Desde el otro lado, el sobischismo tiene razones también para el optimismo. “En pocos meses, salimos de perder cinco a cero a empatar el partido”, se comenta. “Lo hicimos definir a Sapag y a que lo ubique a Sobisch como principal contendiente”, sostienen.

Y contestan a las famosas encuestas: “una cosa es la imagen y otra la intención de voto dentro del partido”, afirman, recordando que la interna para cargos partidarios es cerrada, y por ende que votarán solo los afiliados del MPN.

Otros, prefieren recordar que ni Sapag ni Sobisch han lanzado formalmente sus candidaturas, y que –dicen- en la intimidad no reniegan de la posibilidad de una negociación reservada, que posibilite después una salida por consenso.

Entre quienes así piensan está el actual diputado nacional José Brillo, para quien no hay duda alguna de que una interna en esta coyuntura perjudicará al partido.

“Yo prefiero que se llegue a un acuerdo y que se posponga para que se maten todos los que quieran matarse en 2010, cuando no hay elecciones”, dice el Legislador nacional.

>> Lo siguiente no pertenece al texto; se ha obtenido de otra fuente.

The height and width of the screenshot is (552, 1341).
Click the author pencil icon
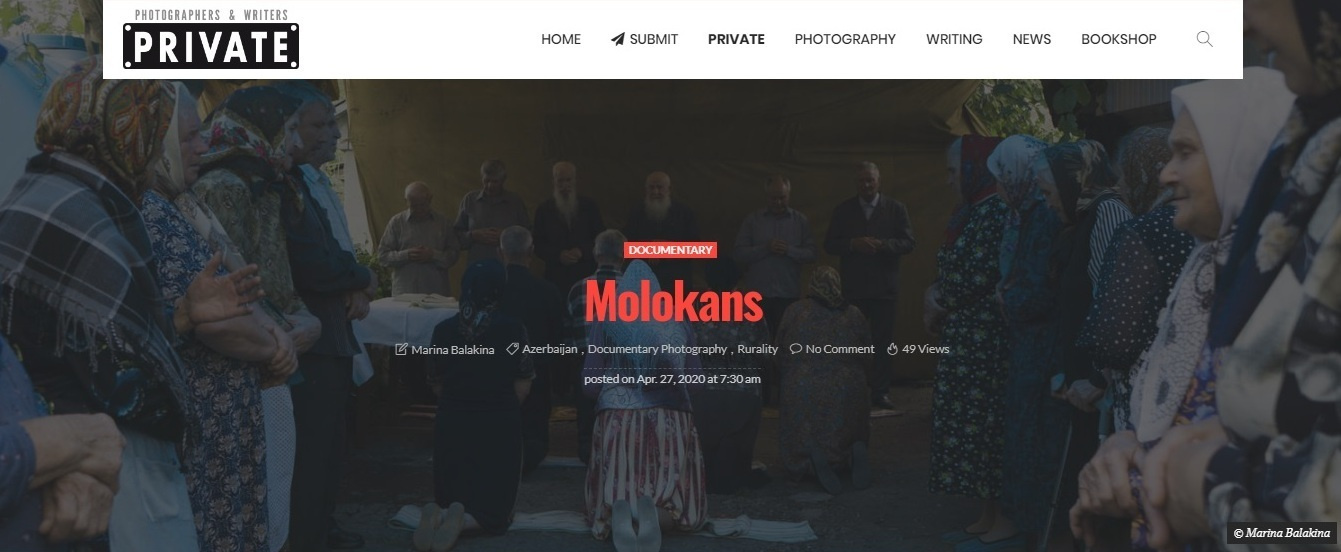coord(402,349)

No es el único que piensa que una interna es altamente improbable ante un calendario electoral que presionará desde los primeros meses del año. “¿Cómo hacemos para enfrentar una elección en la capital, contra candidatos que miden bien, como Mansilla, por ejemplo?”, se preguntan.

Y sacan a relucir encuestas capitalinas, donde el intendente Martín Farizano y su secretario de Gobierno, Mariano Mansilla, muestran porcentajes que rondan el 30 por ciento de aceptación de parte del electorado.

Sin proyectos políticos, pero sí con mucha ambición y vocación por el poder de una provincia que –aunque su producción petrolera se cae a pedazos- sigue constituyendo una tentación para muchos, lo cierto es que la actividad política no se detendrá durante el verano. Es más, las vacaciones se anticiparon y hubo unanimidad política para tomarlas durante las fiestas, hasta quizá cumplir la primera quincena de enero. A partir de allí, se volverá al trabajo.

Todo esto, en un contexto nacional donde no conviene olvidar que los signos del fin del ciclo Kirchner son cada vez más evidentes, y que una oposición dividida entre ajenos y propios crece de manera incesante, y recorta el objetivo poder del matrimonio presidencial.